Mr. Hanauer then gives a brief historical overview of education and the US economy.
All of which suggests that income inequality has exploded not because of our country’s educational failings but despite its educational progress. Make no mistake: Education is an unalloyed good. We should advocate for more of it, so long as it’s of high quality. But the longer we pretend that education is the answer to economic inequality, the harder it will be to escape our new Gilded Age. However justifiable their focus on curricula and innovation and institutional reform, people who see education as a cure-all have largely ignored the metric most predictive of a child’s educational success: household income. The scientific literature on this subject is robust, and the consensus overwhelming. The lower your parents’ income, the lower your likely level of educational attainment. Period.
Many of those who have seen educational quality and attainment as the solution put high hopes in charter schools. Students from the most disadvantaged circumstances and their parents have bought the hope, and thus today the majority of charter school students are minorities. The left spins this fact as proof that charter schools are an evil causing the re-segregation of America. The right spins the same fact as proof that minority parents value the blessing of choice that charter schools offer.
Indeed, multiple studies have found that only about 20 percent of student outcomes can be attributed to schooling, whereas about 60 percent are explained by family circumstances—most significantly, income. Now consider that, nationwide, just over half of today’s public-school students qualify for free or reduced-price school lunches, up from 38 percent in 2000. Surely if American students are lagging in the literacy, numeracy, and problem-solving skills our modern economy demands, household income deserves most of the blame—not teachers or their unions.
Here is a lovely money quote:
If we really want to give every American child an honest and equal opportunity to succeed, we must do much more than extend a ladder of opportunity—we must also narrow the distance between the ladder’s rungs (School Crossing's bold).
Mr.

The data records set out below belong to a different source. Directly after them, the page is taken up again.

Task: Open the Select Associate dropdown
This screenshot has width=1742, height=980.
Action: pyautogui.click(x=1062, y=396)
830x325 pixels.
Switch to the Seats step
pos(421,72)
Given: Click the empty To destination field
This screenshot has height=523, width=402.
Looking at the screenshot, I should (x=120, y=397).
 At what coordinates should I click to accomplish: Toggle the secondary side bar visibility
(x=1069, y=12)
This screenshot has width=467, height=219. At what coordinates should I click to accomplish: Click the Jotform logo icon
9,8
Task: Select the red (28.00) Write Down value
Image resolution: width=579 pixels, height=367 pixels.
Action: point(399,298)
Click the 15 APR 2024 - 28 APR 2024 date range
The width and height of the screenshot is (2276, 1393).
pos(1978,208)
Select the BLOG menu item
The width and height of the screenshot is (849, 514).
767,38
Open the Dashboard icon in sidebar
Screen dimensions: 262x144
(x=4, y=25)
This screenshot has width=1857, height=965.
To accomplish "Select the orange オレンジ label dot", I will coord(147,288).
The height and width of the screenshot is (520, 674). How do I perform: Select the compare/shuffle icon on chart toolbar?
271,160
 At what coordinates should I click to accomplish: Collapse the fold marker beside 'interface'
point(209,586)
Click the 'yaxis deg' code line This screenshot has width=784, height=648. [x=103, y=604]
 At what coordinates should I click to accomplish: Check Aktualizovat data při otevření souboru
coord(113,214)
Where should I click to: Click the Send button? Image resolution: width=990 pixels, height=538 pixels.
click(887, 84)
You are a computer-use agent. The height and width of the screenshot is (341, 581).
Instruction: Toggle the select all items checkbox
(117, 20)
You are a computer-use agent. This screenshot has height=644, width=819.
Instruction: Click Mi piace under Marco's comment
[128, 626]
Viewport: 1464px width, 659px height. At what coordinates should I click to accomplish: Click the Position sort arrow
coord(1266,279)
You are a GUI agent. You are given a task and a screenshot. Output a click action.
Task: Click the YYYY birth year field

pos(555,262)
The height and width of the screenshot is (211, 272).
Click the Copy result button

Hanauer implies that the rich like himself have already taken enough. He believes the solution is clear and obvious.
In fact, the most direct way to address rising economic inequality is to simply pay ordinary workers more, by increasing the minimum wage and the salary threshold for overtime exemption; by restoring bargaining power for labor; and by instating higher taxes—much higher taxes—on rich people like me and on our estates. ... We have confused a symptom—educational inequality—with the underlying disease: economic inequality. Schooling may boost the prospects of individual workers, but it doesn’t change the core problem, which is that the bottom 90 percent is divvying up a shrinking share of the national wealth. Fixing that problem will require wealthy people to not merely give more, but take less.
Elizabeth Warren has a plan for that.